[EXERCISE MATERIAL Boundary: Start]
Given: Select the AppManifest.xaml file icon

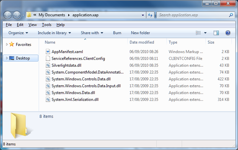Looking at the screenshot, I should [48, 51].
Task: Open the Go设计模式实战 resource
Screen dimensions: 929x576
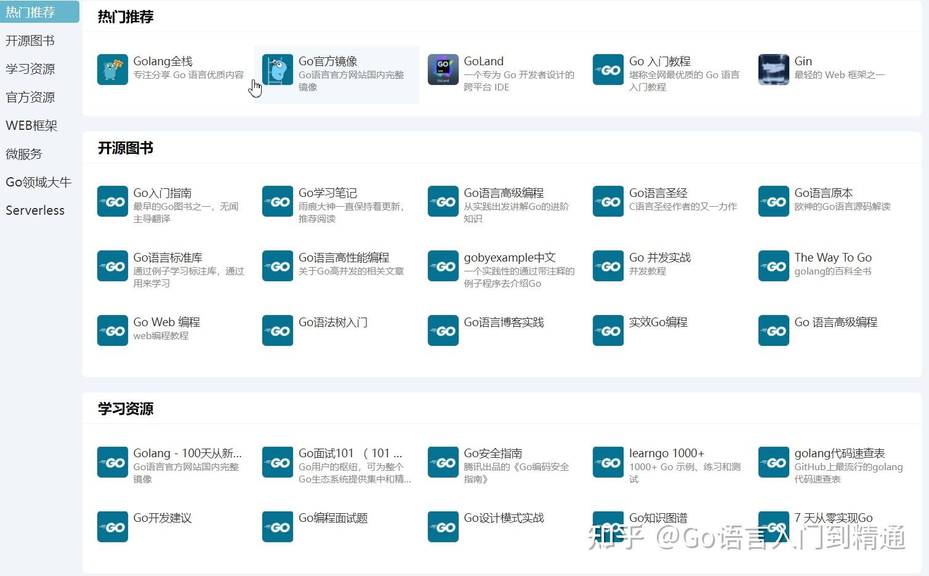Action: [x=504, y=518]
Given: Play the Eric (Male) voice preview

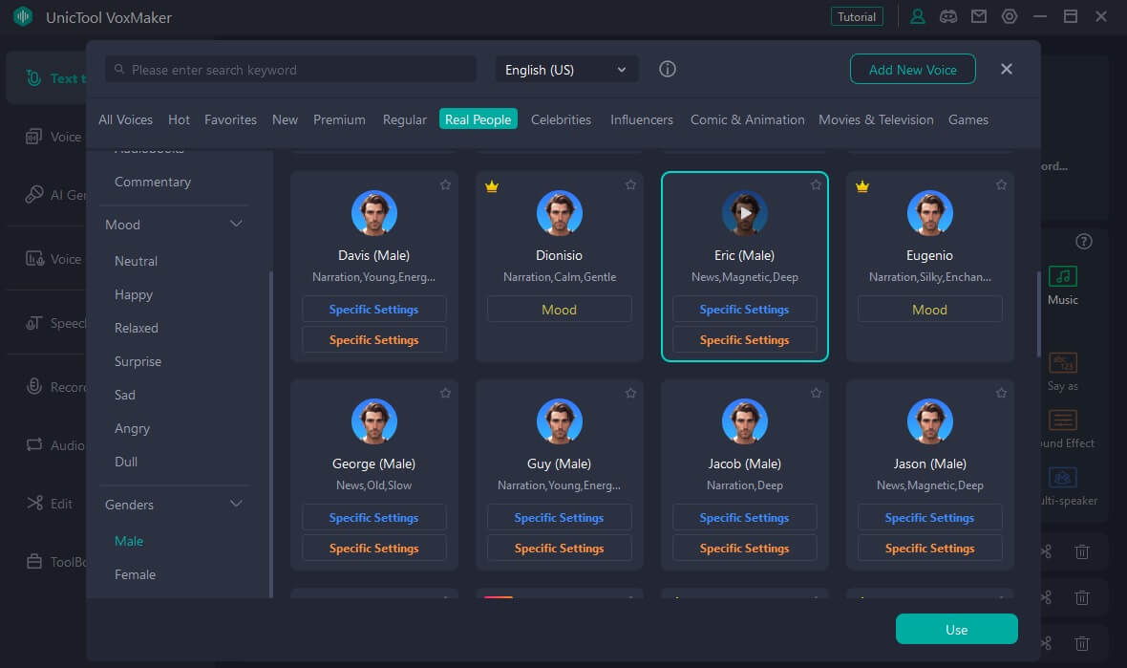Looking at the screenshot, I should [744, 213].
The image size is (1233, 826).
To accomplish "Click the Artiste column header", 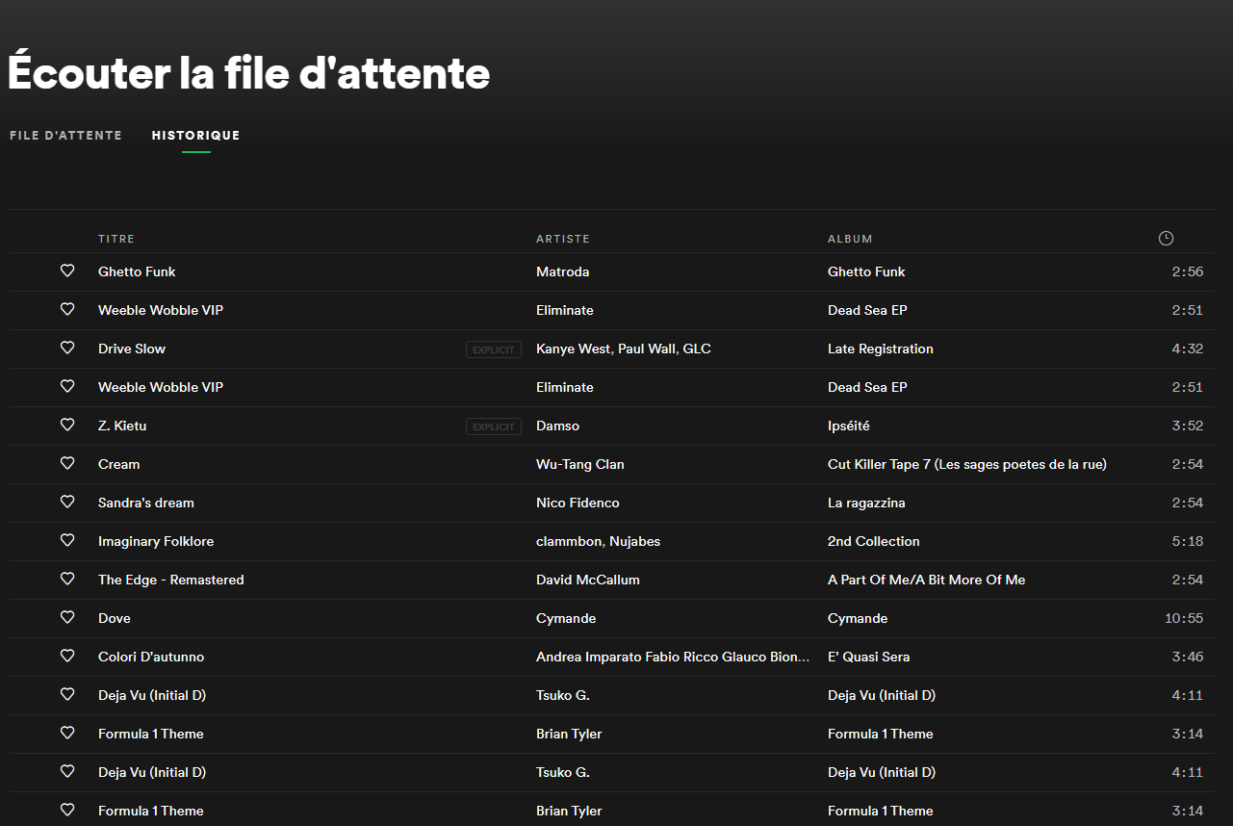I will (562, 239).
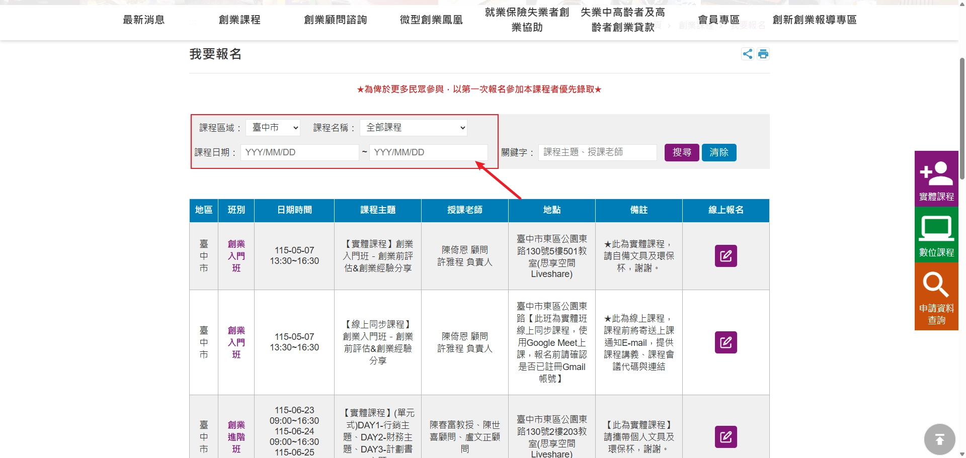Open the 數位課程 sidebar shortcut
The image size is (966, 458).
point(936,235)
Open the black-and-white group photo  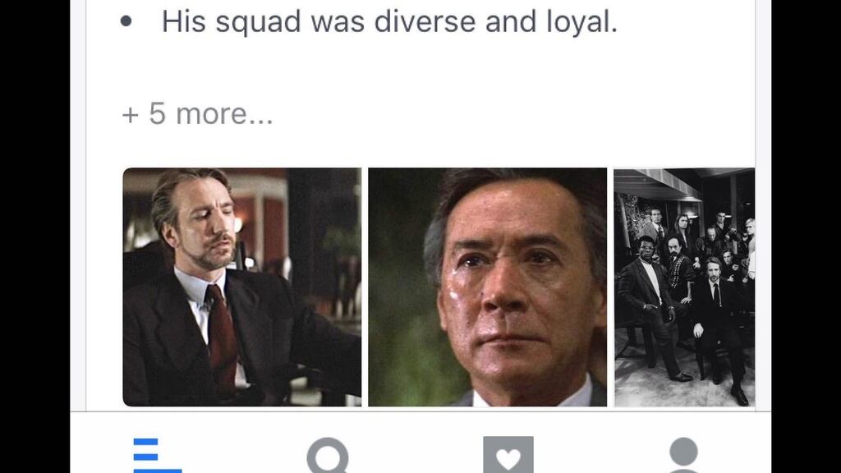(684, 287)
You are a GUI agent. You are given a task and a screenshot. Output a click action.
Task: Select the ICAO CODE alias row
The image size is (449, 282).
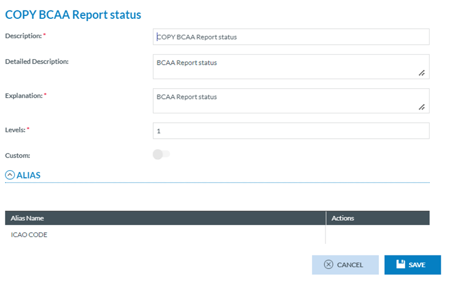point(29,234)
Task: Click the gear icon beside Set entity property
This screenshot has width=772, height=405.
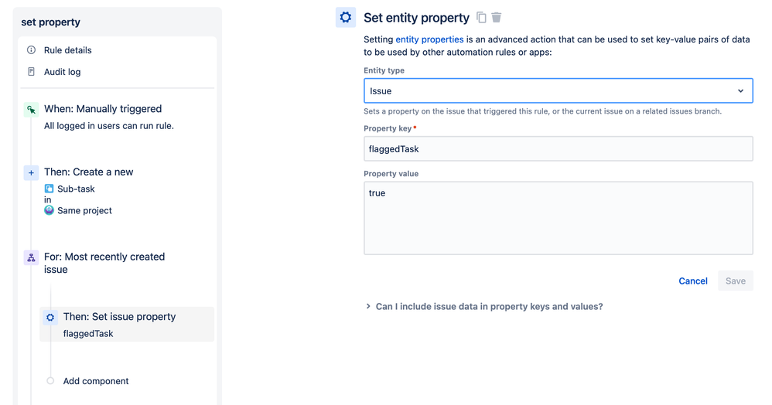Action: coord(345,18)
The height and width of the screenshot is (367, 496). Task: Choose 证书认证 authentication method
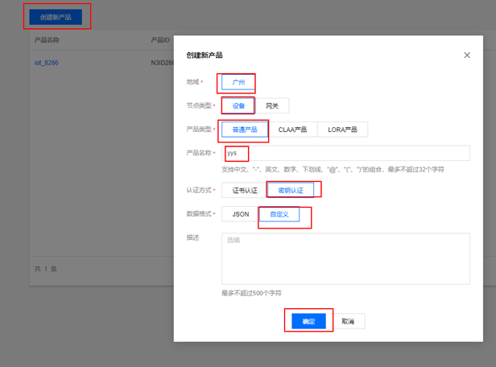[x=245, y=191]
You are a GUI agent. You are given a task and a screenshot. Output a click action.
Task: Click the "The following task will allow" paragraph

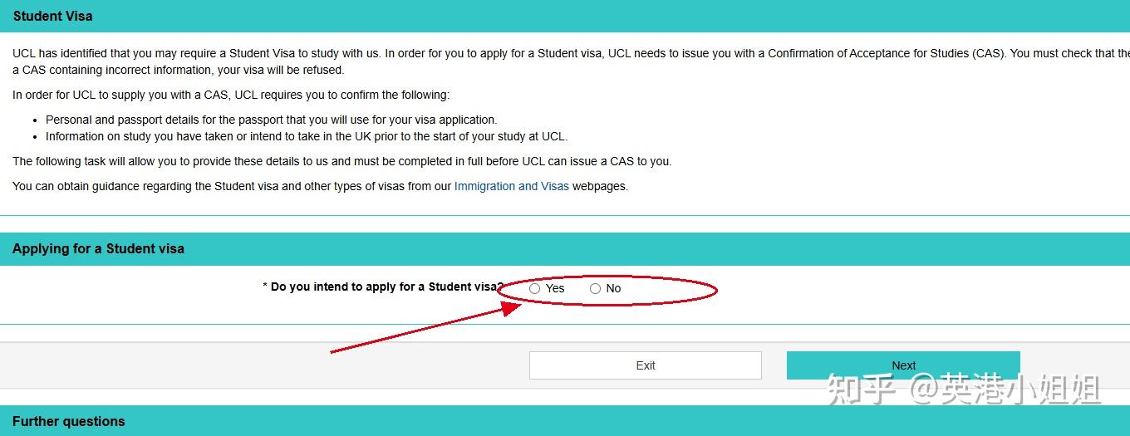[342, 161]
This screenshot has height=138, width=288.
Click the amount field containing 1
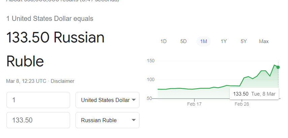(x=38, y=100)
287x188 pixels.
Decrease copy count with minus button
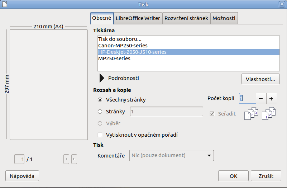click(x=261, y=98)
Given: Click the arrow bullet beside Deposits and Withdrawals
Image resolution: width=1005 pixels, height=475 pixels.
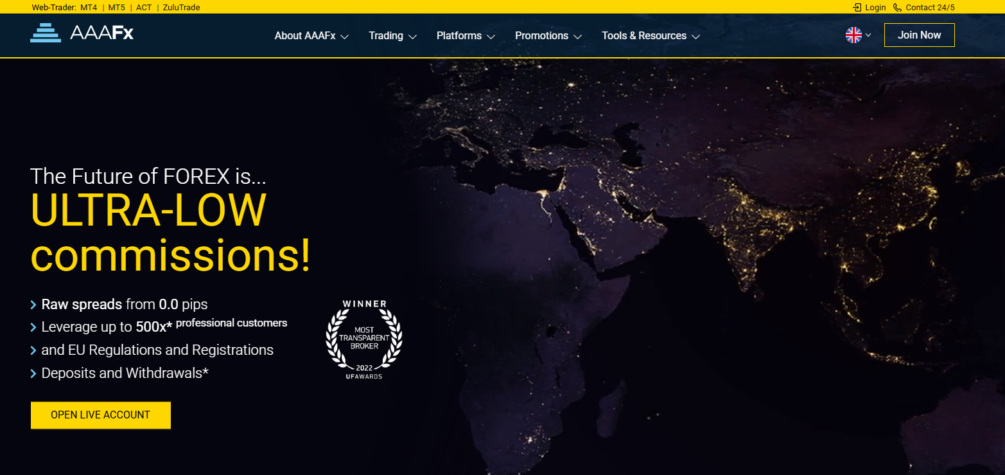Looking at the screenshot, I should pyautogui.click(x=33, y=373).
[EXERCISE MATERIAL Boundary: End]
**ASSIGNED TASK**
In the records above, find the line that contains "This screenshot has width=772, height=405." and repeat exactly that line and all lines after it to the end. Do not include pictures.

**REPLY TO THE EXERCISE**
This screenshot has width=772, height=405.
Action: coord(345,18)
The height and width of the screenshot is (367, 496). Task: Choose 证书认证 authentication method
[x=245, y=191]
You are a GUI agent. You are given a task and a screenshot. Output a click action.
Task: Click the "The following task will allow" paragraph

[342, 161]
This screenshot has height=138, width=288.
Click the amount field containing 1
(x=38, y=100)
287x188 pixels.
Decrease copy count with minus button
click(x=261, y=98)
Given: Click the arrow bullet beside Deposits and Withdrawals
Image resolution: width=1005 pixels, height=475 pixels.
Looking at the screenshot, I should pyautogui.click(x=33, y=373).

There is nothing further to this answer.